- Data records
## START

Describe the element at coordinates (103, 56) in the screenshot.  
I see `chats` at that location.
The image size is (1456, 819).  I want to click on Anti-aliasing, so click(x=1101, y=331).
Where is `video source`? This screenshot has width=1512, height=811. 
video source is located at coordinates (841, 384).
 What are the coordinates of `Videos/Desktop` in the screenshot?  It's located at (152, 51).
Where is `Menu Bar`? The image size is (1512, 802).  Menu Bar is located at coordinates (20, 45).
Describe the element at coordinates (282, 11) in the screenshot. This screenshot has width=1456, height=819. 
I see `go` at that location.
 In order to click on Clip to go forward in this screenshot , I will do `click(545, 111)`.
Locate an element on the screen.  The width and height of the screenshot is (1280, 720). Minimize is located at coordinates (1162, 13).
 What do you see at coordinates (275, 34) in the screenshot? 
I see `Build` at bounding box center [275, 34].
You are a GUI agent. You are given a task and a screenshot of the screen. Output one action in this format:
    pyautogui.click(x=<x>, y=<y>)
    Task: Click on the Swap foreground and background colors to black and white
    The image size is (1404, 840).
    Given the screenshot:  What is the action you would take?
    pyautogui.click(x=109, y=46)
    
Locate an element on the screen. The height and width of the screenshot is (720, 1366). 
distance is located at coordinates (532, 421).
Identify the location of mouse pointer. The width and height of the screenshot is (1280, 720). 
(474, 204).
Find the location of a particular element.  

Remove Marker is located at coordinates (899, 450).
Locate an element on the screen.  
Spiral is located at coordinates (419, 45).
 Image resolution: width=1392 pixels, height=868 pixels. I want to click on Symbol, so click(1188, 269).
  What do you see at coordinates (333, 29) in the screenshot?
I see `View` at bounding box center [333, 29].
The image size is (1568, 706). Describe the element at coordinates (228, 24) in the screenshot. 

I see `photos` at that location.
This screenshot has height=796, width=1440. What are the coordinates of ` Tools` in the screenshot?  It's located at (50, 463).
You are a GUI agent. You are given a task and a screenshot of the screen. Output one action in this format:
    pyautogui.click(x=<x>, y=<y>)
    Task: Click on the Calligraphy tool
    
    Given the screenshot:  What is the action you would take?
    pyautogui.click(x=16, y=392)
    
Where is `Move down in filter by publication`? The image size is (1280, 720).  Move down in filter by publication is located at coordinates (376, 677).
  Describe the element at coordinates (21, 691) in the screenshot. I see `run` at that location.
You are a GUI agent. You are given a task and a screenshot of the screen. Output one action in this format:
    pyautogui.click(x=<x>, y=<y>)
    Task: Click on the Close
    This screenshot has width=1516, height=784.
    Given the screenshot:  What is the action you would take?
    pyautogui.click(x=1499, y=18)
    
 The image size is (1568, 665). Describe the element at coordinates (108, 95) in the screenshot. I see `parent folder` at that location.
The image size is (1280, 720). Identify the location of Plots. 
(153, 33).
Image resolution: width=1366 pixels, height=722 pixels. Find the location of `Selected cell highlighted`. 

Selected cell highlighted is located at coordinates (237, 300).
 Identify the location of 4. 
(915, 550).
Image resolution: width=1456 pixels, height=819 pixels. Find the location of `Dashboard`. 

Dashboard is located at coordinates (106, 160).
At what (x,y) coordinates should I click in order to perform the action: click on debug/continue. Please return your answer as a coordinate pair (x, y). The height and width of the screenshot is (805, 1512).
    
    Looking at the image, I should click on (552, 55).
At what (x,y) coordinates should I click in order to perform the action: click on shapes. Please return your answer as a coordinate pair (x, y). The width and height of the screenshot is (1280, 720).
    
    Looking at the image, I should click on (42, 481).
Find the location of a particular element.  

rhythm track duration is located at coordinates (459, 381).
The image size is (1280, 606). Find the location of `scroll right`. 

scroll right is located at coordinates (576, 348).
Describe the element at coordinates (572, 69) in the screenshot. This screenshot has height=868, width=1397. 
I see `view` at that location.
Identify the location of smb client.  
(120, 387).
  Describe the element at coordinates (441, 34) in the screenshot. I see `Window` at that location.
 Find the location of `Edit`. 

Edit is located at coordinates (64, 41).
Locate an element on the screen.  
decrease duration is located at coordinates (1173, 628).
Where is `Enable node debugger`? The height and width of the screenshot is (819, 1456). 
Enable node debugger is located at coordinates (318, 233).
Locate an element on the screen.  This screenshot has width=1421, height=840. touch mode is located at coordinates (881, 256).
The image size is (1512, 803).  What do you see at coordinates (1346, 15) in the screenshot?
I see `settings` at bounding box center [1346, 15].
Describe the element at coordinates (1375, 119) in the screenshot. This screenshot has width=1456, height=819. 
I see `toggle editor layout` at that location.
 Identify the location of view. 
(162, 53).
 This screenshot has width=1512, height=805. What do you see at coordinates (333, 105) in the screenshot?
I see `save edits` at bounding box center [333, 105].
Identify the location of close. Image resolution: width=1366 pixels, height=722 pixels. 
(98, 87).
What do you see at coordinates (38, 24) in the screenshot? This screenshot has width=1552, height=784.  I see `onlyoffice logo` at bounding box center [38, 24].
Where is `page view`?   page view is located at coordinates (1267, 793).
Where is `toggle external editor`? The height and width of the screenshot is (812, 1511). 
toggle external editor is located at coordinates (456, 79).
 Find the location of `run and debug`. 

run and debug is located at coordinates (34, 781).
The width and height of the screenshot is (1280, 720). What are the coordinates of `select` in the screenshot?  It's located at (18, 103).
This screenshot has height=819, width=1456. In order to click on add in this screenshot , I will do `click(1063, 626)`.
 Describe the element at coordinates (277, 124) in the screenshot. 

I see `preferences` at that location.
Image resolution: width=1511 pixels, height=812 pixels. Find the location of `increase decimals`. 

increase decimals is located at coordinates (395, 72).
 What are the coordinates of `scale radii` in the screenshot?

## END

- Required task
Copy the records from the line with "Image resolution: width=1456" to the line with "Looking at the image, I should click on (552, 55).", swapping "screenshot" for "screen capture" and leaving everything else unchanged.

- Exercise output
Image resolution: width=1456 pixels, height=819 pixels. Find the location of `Dashboard`. 

Dashboard is located at coordinates (106, 160).
At what (x,y) coordinates should I click in order to perform the action: click on debug/continue. Please return your answer as a coordinate pair (x, y). The height and width of the screen capture is (805, 1512).
    
    Looking at the image, I should click on (552, 55).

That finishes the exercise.